Yazılı alıştırma 1 -> Kayıtların ilk satırından başlayıp "Action: pos(135,31)" içeren satırla biten kısmı, iki uçtaki satır da dahil olmak üzere, aynen yeniden yazın.

Alıntı ->
☆ ☆ ☆ ☆

“Bu süreçte (Kürt Açılımı), kimse karşımıza Kürtlükle çıkmasın, kimse karşımıza Türklükle de çıkmasın. Biz her türlü milliyetçiliği ayaklarımızın altına almış bir iktidarız!” dediğinde Erdoğan, insanı her türlü aidiyetinin dışında tanımlayan hümanist evrenselci bir bakış açısına ermiş değildi. O, böyle yorumlanmasını özellikle arzu etmekle birlikte, esas olarak insanın, dini dışında başka motivasyon kaynağı olamayacağını söylüyordu. 17 Şubat 2013 günü Mardin’den yankılanan bu söylemin muhattabı, hiç kuşkusuz Kürtlerdi. Erdoğan, Anayasa’nın Türk milleti dışındaki ulusları tanımlamamasından rahatsız olan Kürtlere, ulusal talepler yerine inançta birleşelim çağırısında bulunuyordu. Bununla birlikte o sıra Yeni Osmanlı hayaliyle sarkmaya yeltendiği Müslüman coğrafyanın halklarına da sesleniyordu.

☆ ☆ ☆ ☆

Veri öğeleri ->
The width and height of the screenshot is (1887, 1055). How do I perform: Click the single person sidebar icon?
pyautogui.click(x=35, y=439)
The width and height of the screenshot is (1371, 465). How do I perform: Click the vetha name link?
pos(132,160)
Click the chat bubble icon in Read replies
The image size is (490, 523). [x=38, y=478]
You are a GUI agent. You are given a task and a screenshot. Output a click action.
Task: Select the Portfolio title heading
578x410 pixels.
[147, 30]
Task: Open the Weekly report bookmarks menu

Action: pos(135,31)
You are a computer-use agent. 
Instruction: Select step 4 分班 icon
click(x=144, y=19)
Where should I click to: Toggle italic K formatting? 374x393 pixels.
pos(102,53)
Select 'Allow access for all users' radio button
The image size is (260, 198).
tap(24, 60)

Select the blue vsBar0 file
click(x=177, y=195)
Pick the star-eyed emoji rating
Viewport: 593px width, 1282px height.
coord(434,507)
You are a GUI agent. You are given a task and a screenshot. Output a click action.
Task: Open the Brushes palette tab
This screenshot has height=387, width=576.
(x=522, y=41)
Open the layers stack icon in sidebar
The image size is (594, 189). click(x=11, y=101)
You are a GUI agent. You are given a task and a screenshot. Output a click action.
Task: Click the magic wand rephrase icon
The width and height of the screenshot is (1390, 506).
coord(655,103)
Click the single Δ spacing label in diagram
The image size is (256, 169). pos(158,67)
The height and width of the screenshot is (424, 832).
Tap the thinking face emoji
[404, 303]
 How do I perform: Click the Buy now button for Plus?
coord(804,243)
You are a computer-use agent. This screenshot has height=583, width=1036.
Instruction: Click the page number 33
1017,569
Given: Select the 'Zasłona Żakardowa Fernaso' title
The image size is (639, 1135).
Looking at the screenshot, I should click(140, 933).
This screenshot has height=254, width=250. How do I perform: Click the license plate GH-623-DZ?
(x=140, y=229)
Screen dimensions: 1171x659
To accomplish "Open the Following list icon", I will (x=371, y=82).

☆ ☆ ☆ ☆

Yazılı alıştırma 2 ->
Alıntıya göre aşağıdaki soruları yanıtlayın.
(a) Söylem hangi tarihte ve hangi şehirden dile getirildi?
(b) Bu söylemin muhattabı kimdi?
(c) Kürtler Anayasa'nın hangi yönünden rahatsızdı?

Çözümlü cevap 1 ->
The width and height of the screenshot is (1887, 1055). How do I perform: Click the single person sidebar icon?
pyautogui.click(x=35, y=439)
The width and height of the screenshot is (1371, 465). How do I perform: Click the vetha name link?
pos(132,160)
Click the chat bubble icon in Read replies
The image size is (490, 523). [x=38, y=478]
You are a GUI agent. You are given a task and a screenshot. Output a click action.
Task: Select the Portfolio title heading
578x410 pixels.
[147, 30]
Task: Open the Weekly report bookmarks menu

Action: pos(135,31)

Çözümlü cevap 2 ->
(a) 17 Şubat 2013'te, Mardin'den.
(b) Kürtler.
(c) Anayasa'nın Türk milleti dışındaki ulusları tanımlamamasından.